- _Korte oefening_:
Schrijf alstublieft de regels uit de records letterlijk over, van de regel met "This screenshot has width=548, height=370." tot en met de regel met "509x399 pixels.".

Ruwe records:
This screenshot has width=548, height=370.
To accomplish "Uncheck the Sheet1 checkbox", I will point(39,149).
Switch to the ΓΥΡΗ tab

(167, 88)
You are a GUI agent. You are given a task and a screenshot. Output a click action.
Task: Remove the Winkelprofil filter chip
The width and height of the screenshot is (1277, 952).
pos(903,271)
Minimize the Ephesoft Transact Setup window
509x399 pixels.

* * *

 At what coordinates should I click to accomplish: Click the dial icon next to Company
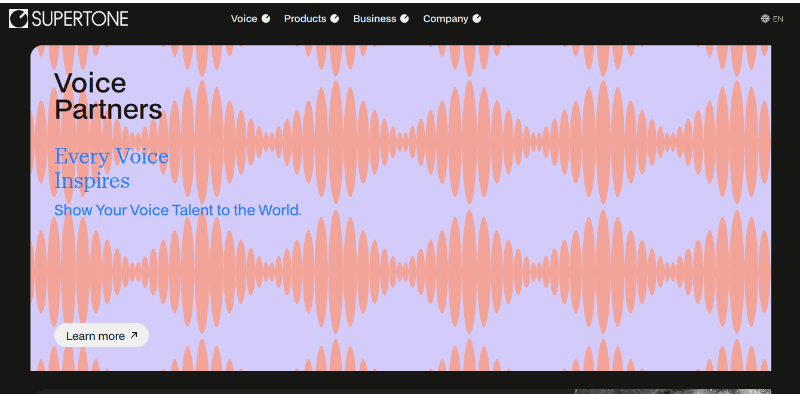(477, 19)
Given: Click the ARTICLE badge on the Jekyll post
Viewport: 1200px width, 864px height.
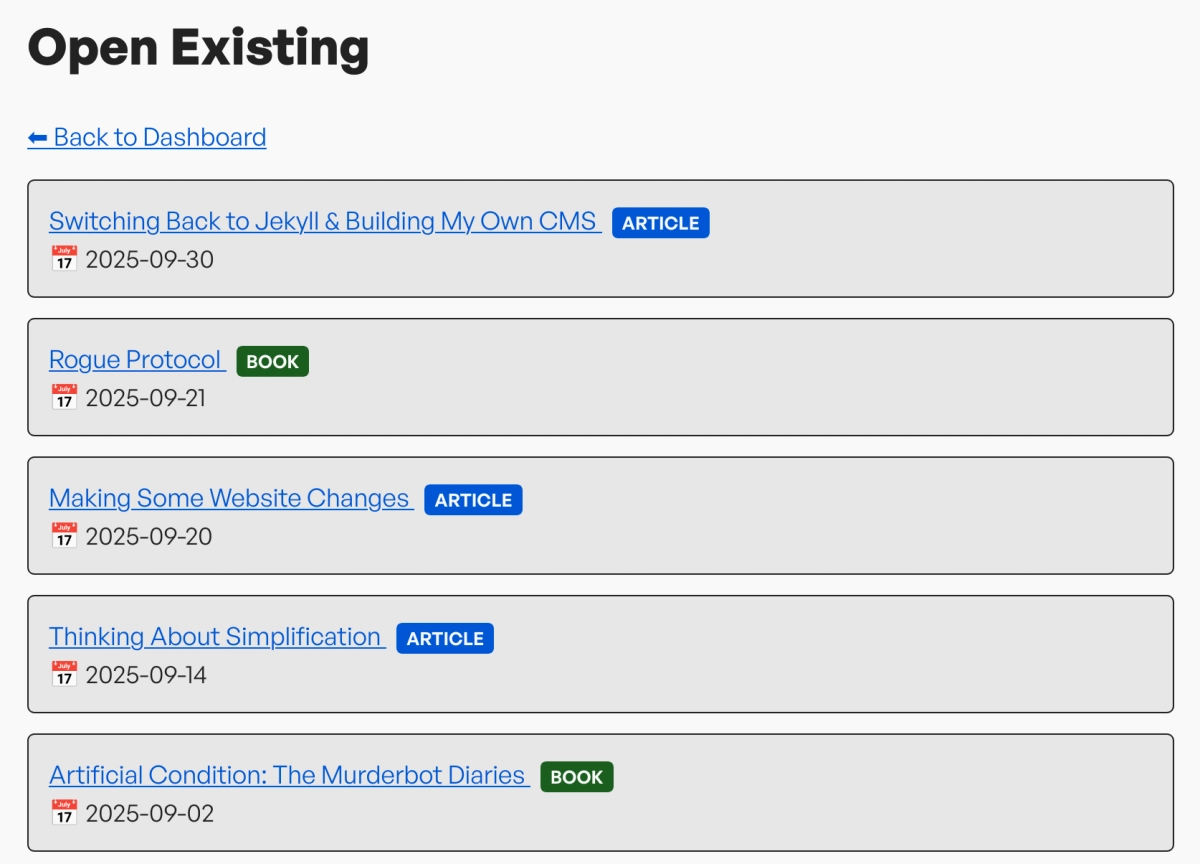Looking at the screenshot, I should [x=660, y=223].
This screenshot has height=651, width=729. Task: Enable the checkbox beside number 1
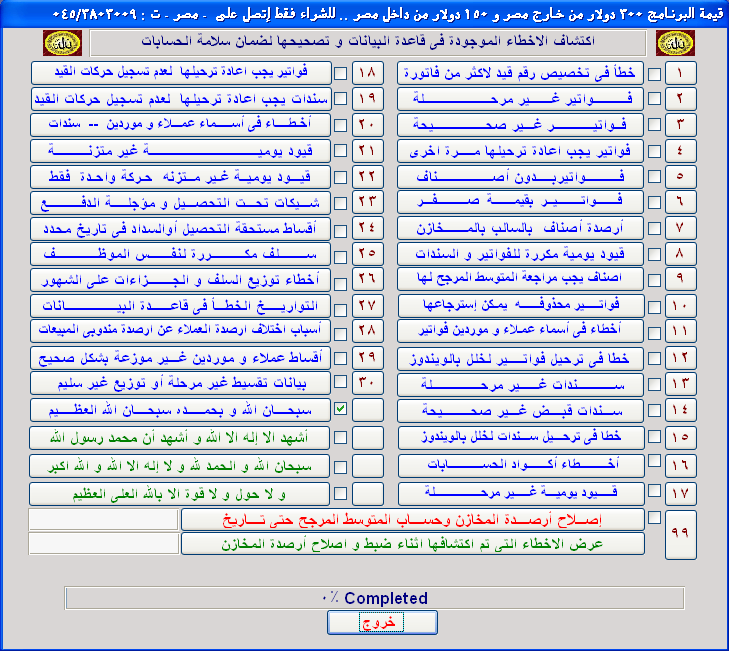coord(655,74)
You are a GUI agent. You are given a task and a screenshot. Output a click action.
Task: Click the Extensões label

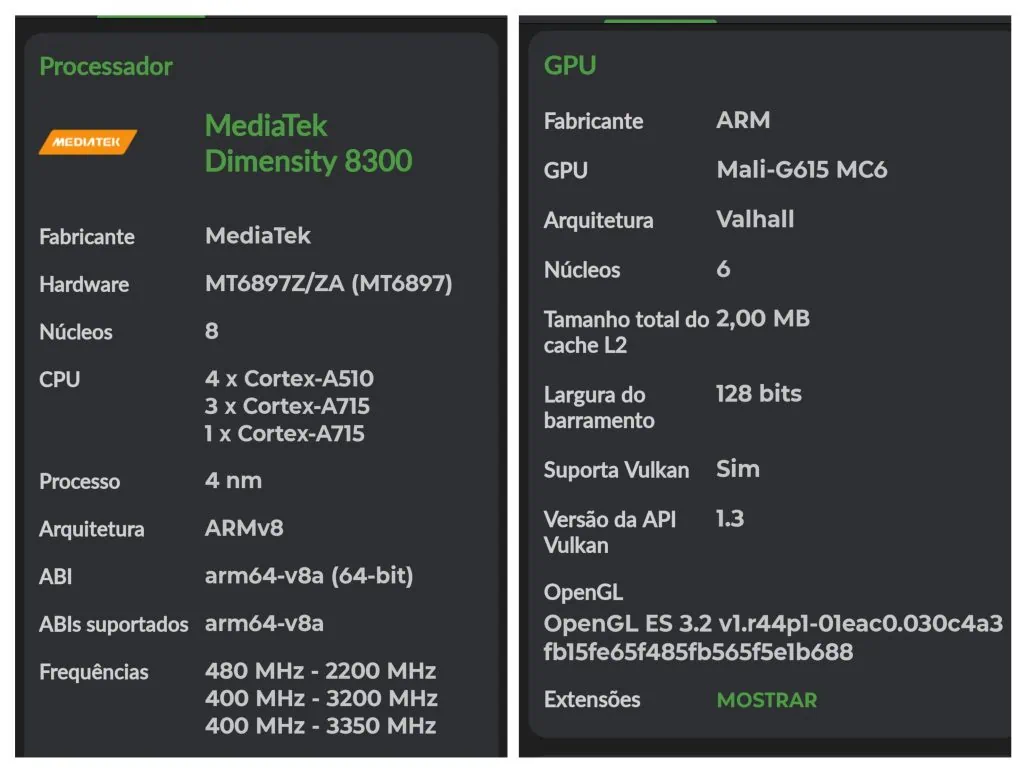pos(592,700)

- _Uitvoer_:
This screenshot has width=548, height=370.
To accomplish "Uncheck the Sheet1 checkbox", I will point(39,149).
Switch to the ΓΥΡΗ tab

(167, 88)
You are a GUI agent. You are given a task and a screenshot. Output a click action.
Task: Remove the Winkelprofil filter chip
The width and height of the screenshot is (1277, 952).
pos(903,271)
Minimize the Ephesoft Transact Setup window
509x399 pixels.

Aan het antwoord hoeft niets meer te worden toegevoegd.